> **What the task requires**
All entries that follow are to be printed exactly as written.

• • • • •

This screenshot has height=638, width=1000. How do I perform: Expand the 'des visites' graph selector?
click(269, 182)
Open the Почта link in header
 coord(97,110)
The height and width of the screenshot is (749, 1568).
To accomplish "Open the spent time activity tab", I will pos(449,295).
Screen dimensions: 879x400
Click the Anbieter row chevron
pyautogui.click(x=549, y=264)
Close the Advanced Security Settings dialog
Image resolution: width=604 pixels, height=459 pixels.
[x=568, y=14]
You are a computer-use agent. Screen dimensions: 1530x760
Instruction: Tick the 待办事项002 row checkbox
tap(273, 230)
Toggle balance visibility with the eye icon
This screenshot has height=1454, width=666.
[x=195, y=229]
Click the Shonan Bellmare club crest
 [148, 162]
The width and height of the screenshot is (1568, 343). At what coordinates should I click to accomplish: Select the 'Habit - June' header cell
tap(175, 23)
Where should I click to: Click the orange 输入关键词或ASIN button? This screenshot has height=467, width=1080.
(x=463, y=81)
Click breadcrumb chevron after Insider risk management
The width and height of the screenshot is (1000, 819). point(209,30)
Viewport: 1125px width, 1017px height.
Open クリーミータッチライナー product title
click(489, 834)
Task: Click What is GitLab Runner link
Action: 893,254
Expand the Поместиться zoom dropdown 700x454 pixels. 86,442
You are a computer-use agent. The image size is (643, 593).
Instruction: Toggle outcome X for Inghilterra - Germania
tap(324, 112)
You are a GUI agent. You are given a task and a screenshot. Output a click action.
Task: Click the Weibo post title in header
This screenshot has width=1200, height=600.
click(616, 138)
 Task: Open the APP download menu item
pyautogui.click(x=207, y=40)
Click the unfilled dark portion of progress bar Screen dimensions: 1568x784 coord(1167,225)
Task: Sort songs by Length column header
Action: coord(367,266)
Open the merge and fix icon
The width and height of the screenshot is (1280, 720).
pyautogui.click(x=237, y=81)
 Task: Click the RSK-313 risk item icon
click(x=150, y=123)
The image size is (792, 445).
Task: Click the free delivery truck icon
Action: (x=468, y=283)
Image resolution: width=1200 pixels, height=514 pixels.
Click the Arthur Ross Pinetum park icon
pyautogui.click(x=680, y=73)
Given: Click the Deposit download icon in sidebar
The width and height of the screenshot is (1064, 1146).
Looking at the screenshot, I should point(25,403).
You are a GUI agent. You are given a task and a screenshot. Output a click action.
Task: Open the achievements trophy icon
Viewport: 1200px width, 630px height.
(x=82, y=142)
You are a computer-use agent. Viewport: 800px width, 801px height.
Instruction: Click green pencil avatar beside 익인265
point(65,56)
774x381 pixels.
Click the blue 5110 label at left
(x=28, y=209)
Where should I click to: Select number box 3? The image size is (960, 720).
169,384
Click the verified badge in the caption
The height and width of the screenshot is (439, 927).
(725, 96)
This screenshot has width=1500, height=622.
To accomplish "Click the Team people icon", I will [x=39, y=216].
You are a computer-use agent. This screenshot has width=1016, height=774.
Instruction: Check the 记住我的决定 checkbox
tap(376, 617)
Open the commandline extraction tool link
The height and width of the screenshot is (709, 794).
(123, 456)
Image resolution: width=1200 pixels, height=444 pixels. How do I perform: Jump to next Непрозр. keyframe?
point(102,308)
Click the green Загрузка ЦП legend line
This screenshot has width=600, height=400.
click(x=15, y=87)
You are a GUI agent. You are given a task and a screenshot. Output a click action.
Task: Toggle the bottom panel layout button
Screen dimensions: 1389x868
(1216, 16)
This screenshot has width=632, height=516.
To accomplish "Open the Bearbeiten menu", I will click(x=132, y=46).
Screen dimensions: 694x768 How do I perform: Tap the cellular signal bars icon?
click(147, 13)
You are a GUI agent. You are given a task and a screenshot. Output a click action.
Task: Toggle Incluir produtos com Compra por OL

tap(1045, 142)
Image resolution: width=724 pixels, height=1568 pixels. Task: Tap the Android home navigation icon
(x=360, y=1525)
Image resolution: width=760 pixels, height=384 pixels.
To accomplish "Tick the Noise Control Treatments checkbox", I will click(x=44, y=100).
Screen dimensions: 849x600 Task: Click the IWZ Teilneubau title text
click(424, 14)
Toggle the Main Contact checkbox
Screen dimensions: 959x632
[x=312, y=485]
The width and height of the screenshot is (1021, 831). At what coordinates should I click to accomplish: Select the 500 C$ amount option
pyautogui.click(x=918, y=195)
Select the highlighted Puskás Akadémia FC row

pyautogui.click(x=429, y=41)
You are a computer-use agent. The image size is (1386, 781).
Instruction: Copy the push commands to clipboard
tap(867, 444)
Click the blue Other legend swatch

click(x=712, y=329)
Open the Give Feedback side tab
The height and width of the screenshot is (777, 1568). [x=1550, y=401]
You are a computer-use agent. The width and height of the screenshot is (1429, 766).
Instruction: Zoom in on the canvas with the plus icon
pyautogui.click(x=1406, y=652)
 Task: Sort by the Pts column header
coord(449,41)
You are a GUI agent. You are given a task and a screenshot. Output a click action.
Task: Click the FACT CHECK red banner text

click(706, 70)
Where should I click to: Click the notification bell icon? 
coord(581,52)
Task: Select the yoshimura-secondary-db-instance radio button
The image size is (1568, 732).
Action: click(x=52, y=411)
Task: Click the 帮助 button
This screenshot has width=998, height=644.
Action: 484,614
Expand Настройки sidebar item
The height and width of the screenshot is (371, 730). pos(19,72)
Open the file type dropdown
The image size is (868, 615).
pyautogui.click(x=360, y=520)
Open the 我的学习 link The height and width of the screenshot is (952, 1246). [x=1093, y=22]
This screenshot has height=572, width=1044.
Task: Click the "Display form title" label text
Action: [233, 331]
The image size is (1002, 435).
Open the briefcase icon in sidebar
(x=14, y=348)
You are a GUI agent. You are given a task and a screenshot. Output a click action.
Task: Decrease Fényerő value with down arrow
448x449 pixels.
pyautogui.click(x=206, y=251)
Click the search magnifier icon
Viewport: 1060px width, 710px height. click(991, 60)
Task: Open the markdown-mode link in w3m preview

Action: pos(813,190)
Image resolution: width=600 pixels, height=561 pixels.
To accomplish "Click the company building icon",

• • • • •

> **Result below**
This screenshot has height=638, width=1000. How do I perform: Expand the 'des visites' graph selector?
click(269, 182)
Open the Почта link in header
 coord(97,110)
The height and width of the screenshot is (749, 1568).
To accomplish "Open the spent time activity tab", I will pos(449,295).
Screen dimensions: 879x400
Click the Anbieter row chevron
pyautogui.click(x=549, y=264)
Close the Advanced Security Settings dialog
Image resolution: width=604 pixels, height=459 pixels.
[x=568, y=14]
You are a computer-use agent. Screen dimensions: 1530x760
Instruction: Tick the 待办事项002 row checkbox
tap(273, 230)
Toggle balance visibility with the eye icon
This screenshot has height=1454, width=666.
[x=195, y=229]
Click the Shonan Bellmare club crest
 [148, 162]
The width and height of the screenshot is (1568, 343). At what coordinates should I click to accomplish: Select the 'Habit - June' header cell
tap(175, 23)
Where should I click to: Click the orange 输入关键词或ASIN button? This screenshot has height=467, width=1080.
(x=463, y=81)
Click breadcrumb chevron after Insider risk management
The width and height of the screenshot is (1000, 819). point(209,30)
Viewport: 1125px width, 1017px height.
Open クリーミータッチライナー product title
click(489, 834)
Task: Click What is GitLab Runner link
Action: 893,254
Expand the Поместиться zoom dropdown 700x454 pixels. 86,442
You are a computer-use agent. The image size is (643, 593).
Instruction: Toggle outcome X for Inghilterra - Germania
tap(324, 112)
You are a GUI agent. You are given a task and a screenshot. Output a click action.
Task: Click the Weibo post title in header
This screenshot has width=1200, height=600.
click(616, 138)
 Task: Open the APP download menu item
pyautogui.click(x=207, y=40)
Click the unfilled dark portion of progress bar Screen dimensions: 1568x784 coord(1167,225)
Task: Sort songs by Length column header
Action: coord(367,266)
Open the merge and fix icon
The width and height of the screenshot is (1280, 720).
pyautogui.click(x=237, y=81)
 Task: Click the RSK-313 risk item icon
click(x=150, y=123)
The image size is (792, 445).
Task: Click the free delivery truck icon
Action: (x=468, y=283)
Image resolution: width=1200 pixels, height=514 pixels.
Click the Arthur Ross Pinetum park icon
pyautogui.click(x=680, y=73)
Given: Click the Deposit download icon in sidebar
The width and height of the screenshot is (1064, 1146).
Looking at the screenshot, I should point(25,403).
You are a GUI agent. You are given a task and a screenshot. Output a click action.
Task: Open the achievements trophy icon
Viewport: 1200px width, 630px height.
(x=82, y=142)
You are a computer-use agent. Viewport: 800px width, 801px height.
Instruction: Click green pencil avatar beside 익인265
point(65,56)
774x381 pixels.
Click the blue 5110 label at left
(x=28, y=209)
Where should I click to: Select number box 3? The image size is (960, 720).
169,384
Click the verified badge in the caption
The height and width of the screenshot is (439, 927).
(725, 96)
This screenshot has width=1500, height=622.
To accomplish "Click the Team people icon", I will [x=39, y=216].
You are a computer-use agent. This screenshot has width=1016, height=774.
Instruction: Check the 记住我的决定 checkbox
tap(376, 617)
Open the commandline extraction tool link
The height and width of the screenshot is (709, 794).
(123, 456)
Image resolution: width=1200 pixels, height=444 pixels. How do I perform: Jump to next Непрозр. keyframe?
point(102,308)
Click the green Загрузка ЦП legend line
This screenshot has width=600, height=400.
click(x=15, y=87)
You are a GUI agent. You are given a task and a screenshot. Output a click action.
Task: Toggle the bottom panel layout button
Screen dimensions: 1389x868
(1216, 16)
This screenshot has width=632, height=516.
To accomplish "Open the Bearbeiten menu", I will click(x=132, y=46).
Screen dimensions: 694x768 How do I perform: Tap the cellular signal bars icon?
click(147, 13)
You are a GUI agent. You are given a task and a screenshot. Output a click action.
Task: Toggle Incluir produtos com Compra por OL

tap(1045, 142)
Image resolution: width=724 pixels, height=1568 pixels. Task: Tap the Android home navigation icon
(x=360, y=1525)
Image resolution: width=760 pixels, height=384 pixels.
To accomplish "Tick the Noise Control Treatments checkbox", I will click(x=44, y=100).
Screen dimensions: 849x600 Task: Click the IWZ Teilneubau title text
click(424, 14)
Toggle the Main Contact checkbox
Screen dimensions: 959x632
[x=312, y=485]
The width and height of the screenshot is (1021, 831). At what coordinates should I click to accomplish: Select the 500 C$ amount option
pyautogui.click(x=918, y=195)
Select the highlighted Puskás Akadémia FC row

pyautogui.click(x=429, y=41)
You are a computer-use agent. The image size is (1386, 781).
Instruction: Copy the push commands to clipboard
tap(867, 444)
Click the blue Other legend swatch

click(x=712, y=329)
Open the Give Feedback side tab
The height and width of the screenshot is (777, 1568). [x=1550, y=401]
You are a computer-use agent. The width and height of the screenshot is (1429, 766).
Instruction: Zoom in on the canvas with the plus icon
pyautogui.click(x=1406, y=652)
 Task: Sort by the Pts column header
coord(449,41)
You are a GUI agent. You are given a task and a screenshot. Output a click action.
Task: Click the FACT CHECK red banner text

click(706, 70)
Where should I click to: Click the notification bell icon? 
coord(581,52)
Task: Select the yoshimura-secondary-db-instance radio button
The image size is (1568, 732).
Action: click(x=52, y=411)
Task: Click the 帮助 button
This screenshot has width=998, height=644.
Action: 484,614
Expand Настройки sidebar item
The height and width of the screenshot is (371, 730). pos(19,72)
Open the file type dropdown
The image size is (868, 615).
pyautogui.click(x=360, y=520)
Open the 我的学习 link The height and width of the screenshot is (952, 1246). [x=1093, y=22]
This screenshot has height=572, width=1044.
Task: Click the "Display form title" label text
Action: [233, 331]
The image size is (1002, 435).
Open the briefcase icon in sidebar
(x=14, y=348)
You are a GUI agent. You are given a task and a screenshot. Output a click action.
Task: Decrease Fényerő value with down arrow
448x449 pixels.
pyautogui.click(x=206, y=251)
Click the search magnifier icon
Viewport: 1060px width, 710px height. click(991, 60)
Task: Open the markdown-mode link in w3m preview

Action: pos(813,190)
Image resolution: width=600 pixels, height=561 pixels.
To accomplish "Click the company building icon",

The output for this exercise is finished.